#### [Texte support]
MIAMI, 15 Juillet (revu le 17 juillet) - Haïti, mine de rien, est en train de regagner sa célébrité, même si c’est dans la Série noire. En effet, ce qui aurait été enterré en un rien de temps par une justice traditionnellement indolente, ou tout simplement vendue, devient un super grand titre au niveau international avec correspondants débarquant de tous les coins du monde tant le dossier de l’assassinat du président d’Haïti, Jovenel Moïse, le 7 juillet écoulé, change chaque jour, chaque minute de dimension, éclate en suspense.

#### [Entrées affichées]
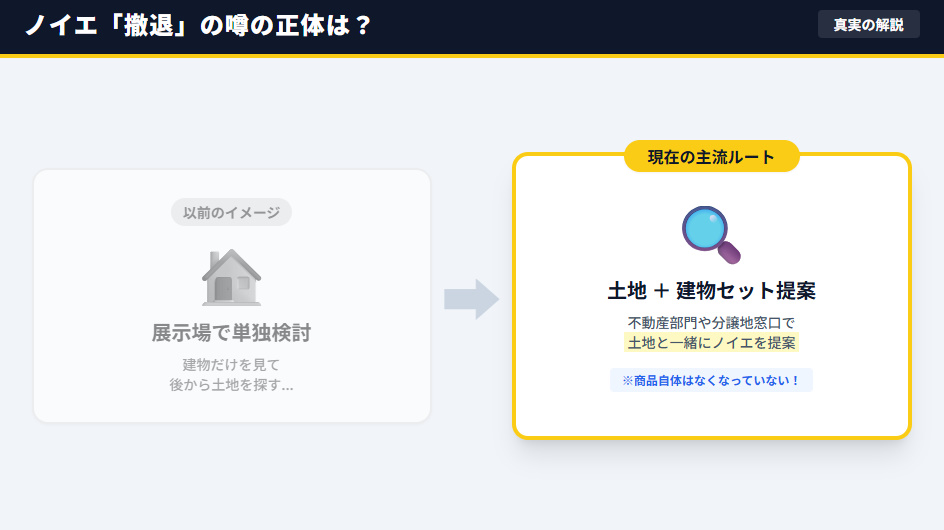Click the 後から土地を探す... text line
This screenshot has width=944, height=530.
231,384
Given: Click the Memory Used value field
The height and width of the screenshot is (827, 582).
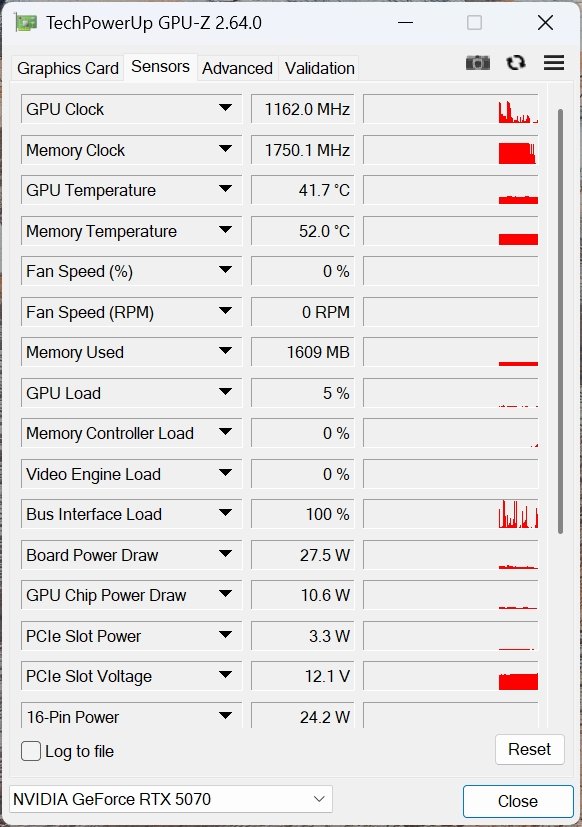Looking at the screenshot, I should (x=302, y=352).
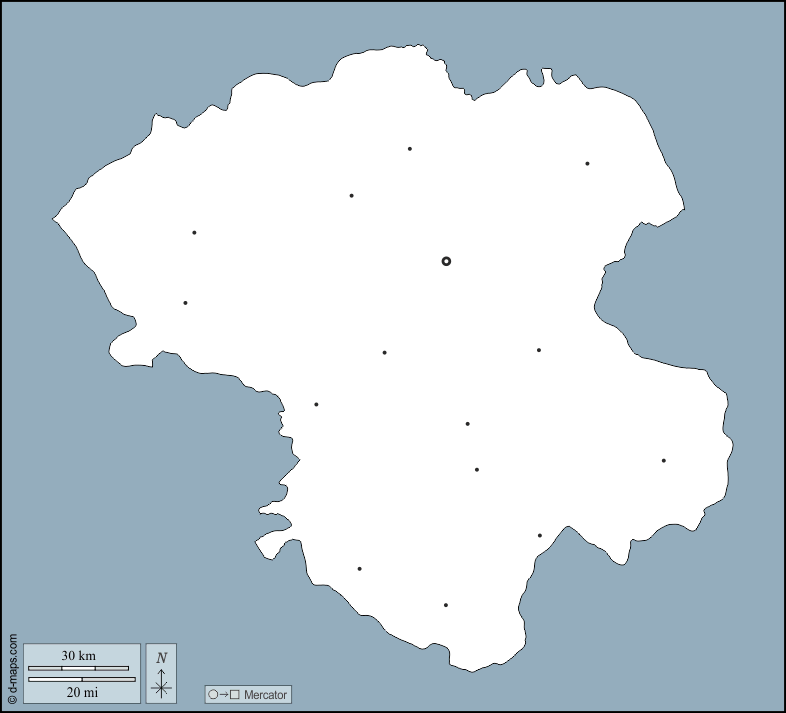This screenshot has height=713, width=786.
Task: Pick the upper dot of the close central pair
Action: click(x=467, y=424)
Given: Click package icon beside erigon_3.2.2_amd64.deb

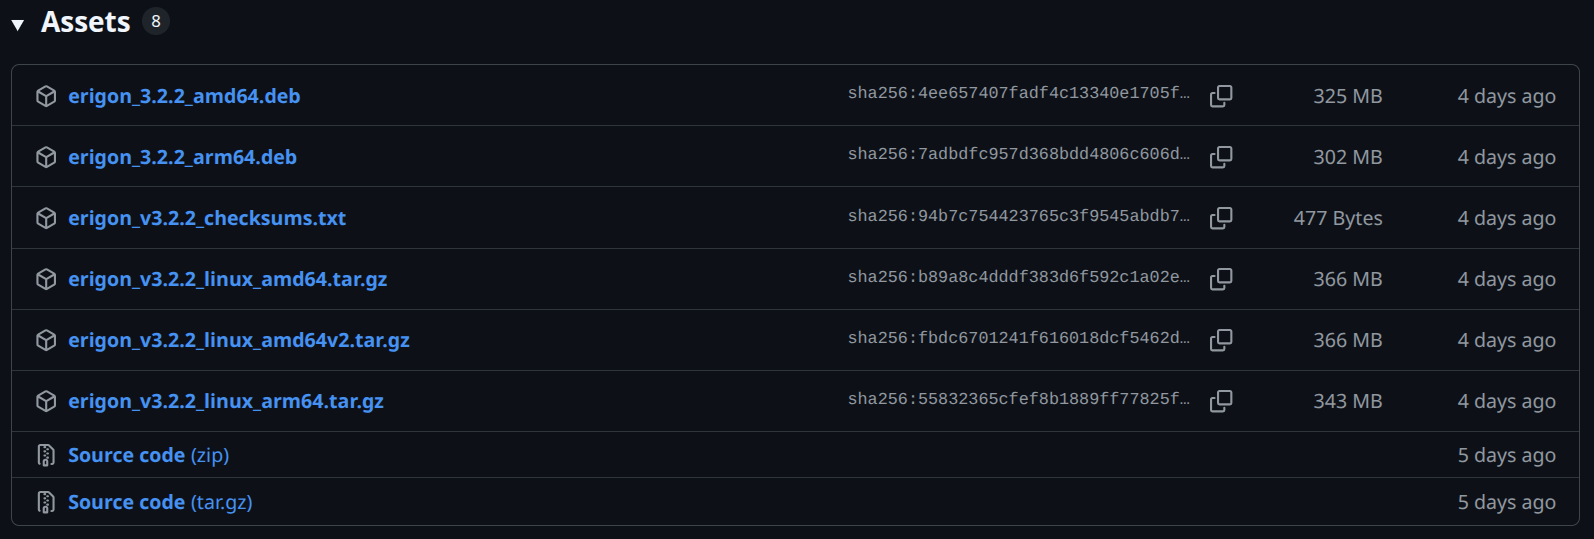Looking at the screenshot, I should point(46,96).
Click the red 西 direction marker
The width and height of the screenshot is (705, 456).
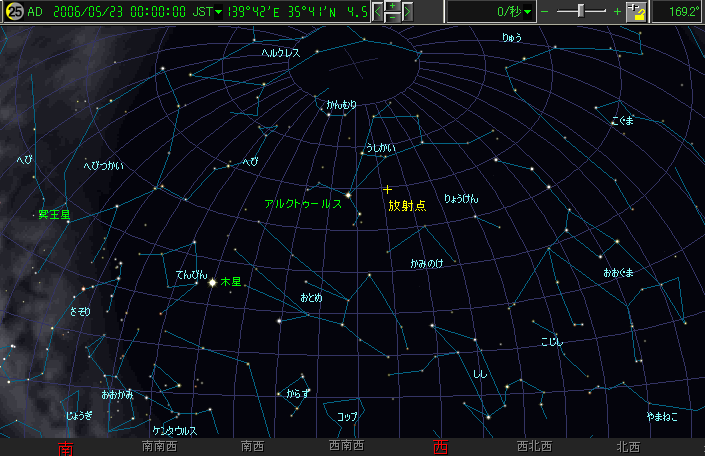[x=440, y=447]
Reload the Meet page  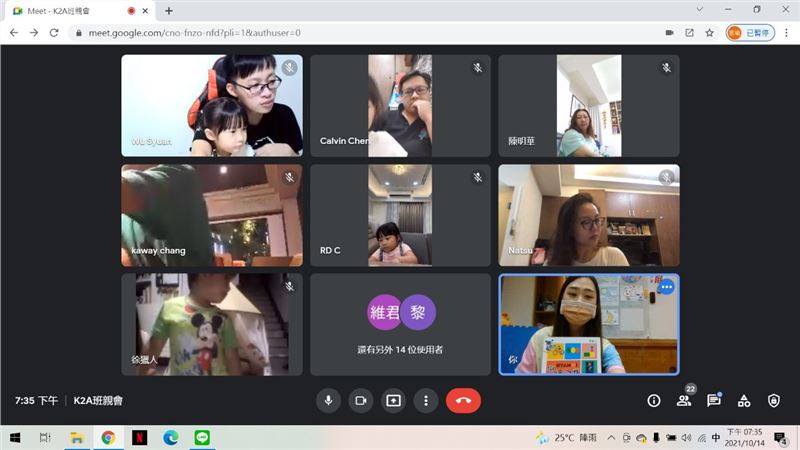(x=56, y=32)
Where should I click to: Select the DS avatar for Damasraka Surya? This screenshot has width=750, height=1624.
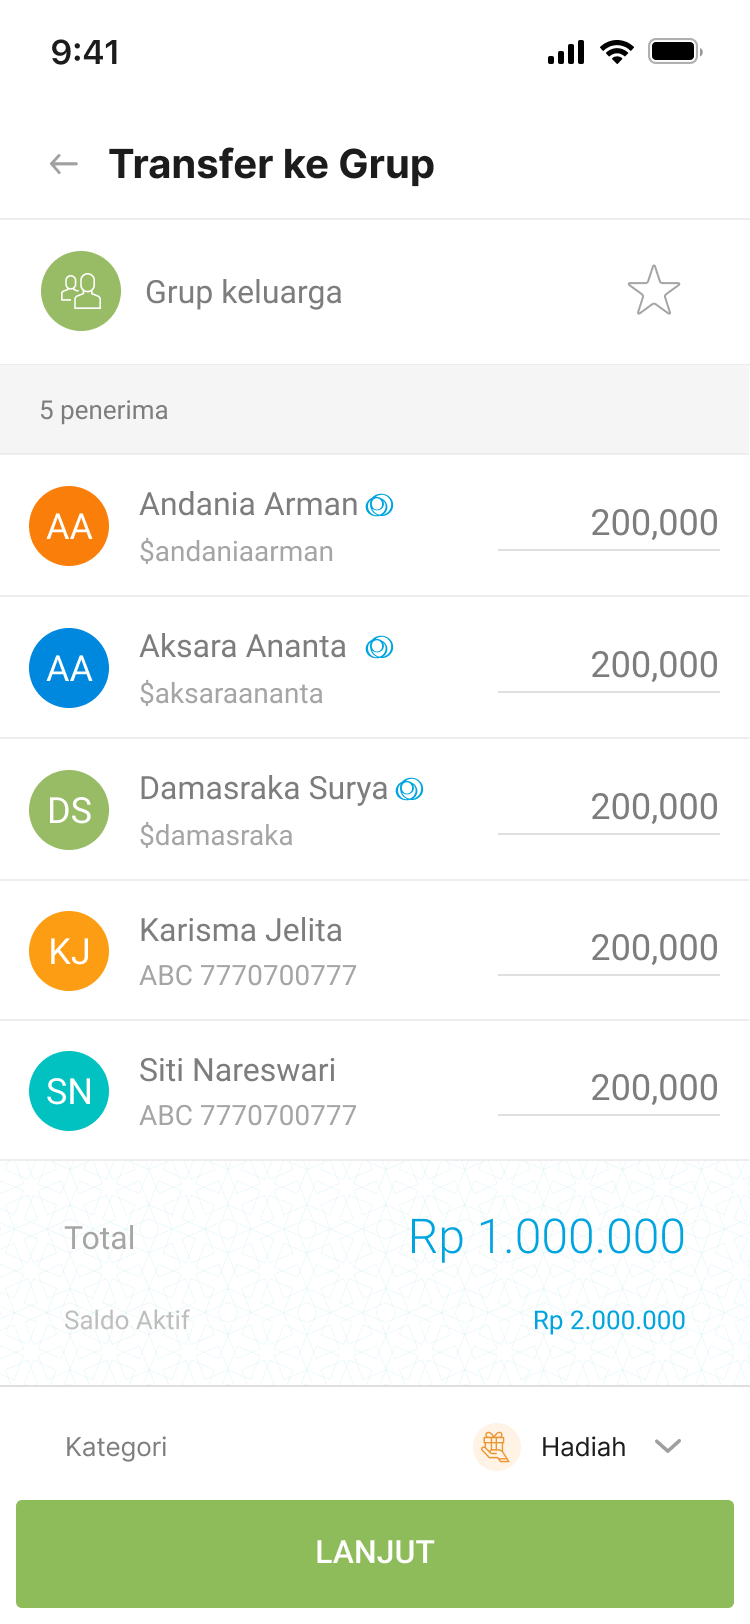click(x=69, y=810)
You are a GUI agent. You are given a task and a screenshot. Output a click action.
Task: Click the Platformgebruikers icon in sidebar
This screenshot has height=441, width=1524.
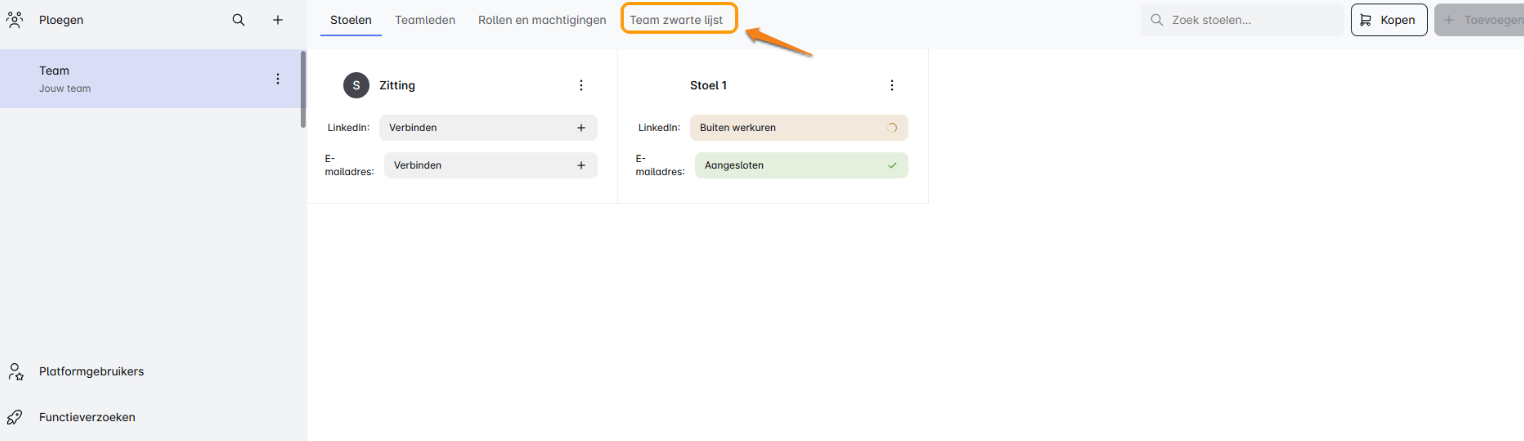tap(15, 371)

#### [Consigne]
Recopiez sans rien changer le passage du texte sur l'assassinat du président Jovenel Moïse qui commence aux mots « MIAMI, 15 Juillet » et s'arrête après « éclate en suspense. ».

#### [Réponse attendue]
MIAMI, 15 Juillet (revu le 17 juillet) - Haïti, mine de rien, est en train de regagner sa célébrité, même si c’est dans la Série noire. En effet, ce qui aurait été enterré en un rien de temps par une justice traditionnellement indolente, ou tout simplement vendue, devient un super grand titre au niveau international avec correspondants débarquant de tous les coins du monde tant le dossier de l’assassinat du président d’Haïti, Jovenel Moïse, le 7 juillet écoulé, change chaque jour, chaque minute de dimension, éclate en suspense.